The first-degree murder conviction, which carries a maximum penalty of life behind bars, didn't surprise MSNBC legal analyst Cynthia Alksne, a former federal prosecutor.
"He led them to the body and he confessed that he blacked out during the critical time and he was on the video stalking her, circling her in his car. All those things together" made for a strong case, she said.
Early in the trial, defense lawyers had tried to infer that Tibbetts' boyfriend, Dalton Jack, was unfaithful and struggled with anger issues. But the boyfriend was working at a construction job more than 100 miles away in Dubuque when Tibbett went missing, witnesses said.
"Dalton Jack did not do this. He did not commit this murder. He was raked across the coals at trial. I thought he actually handled himself pretty well," Brown said. "The person that did this was convicted."

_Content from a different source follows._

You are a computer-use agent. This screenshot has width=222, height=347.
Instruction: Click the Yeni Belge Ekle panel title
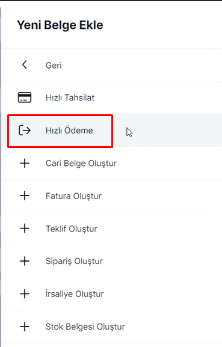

The prosecutor added: "It (blaming Jack) didn't work because there's no evidence that supported it."
Then, in a stunning move by the defense Wednesday, Rivera took the witness stand in his own defense and testified that two masked men were responsible for the crime but forced him to take part at gunpoint.
Chad and Jennifer Frese said their client told them about the masked men when they first met him nearly three years ago.
“He had never varied from that version of events, not one detail," Chad Frese said following the verdict on Friday. "So we had to get something up there. We thought the jury needed to hear directly from him.”
Jennifer Frese said the tale of the masked attackers wasn't made up at a later, desperate hour.
“If we were going to make something up, we would have come up with something better than that," she said.
Still, Alksne said the defendant's testimony did more harm than good.
"It was pathetic," she said. "You can't have a double defense like that, all that did was make the jury more want to convict. He'd been better off remaining silent than all of that goofiness."
The case against Rivera, an undocumented laborer, drew national attention when then-President Donald Trump and other Republicans said the tragedy was made possible by lax immigration laws.
Tibbetts' family pushed back against that narrative and pleaded with politicians not to invoke the University of Iowa student's name to advance an anti-immigration agenda.
"Sadly, others have ignored our request. They have instead chosen to callously distort and corrupt Mollie’s tragic death to advance a cause she vehemently opposed. I encourage the debate on immigration; there is great merit in its reasonable outcome," her father, Rob Tibbetts, wrote in the Des Moines Register.
"But do not appropriate Mollie’s soul in advancing views she believed were profoundly racist."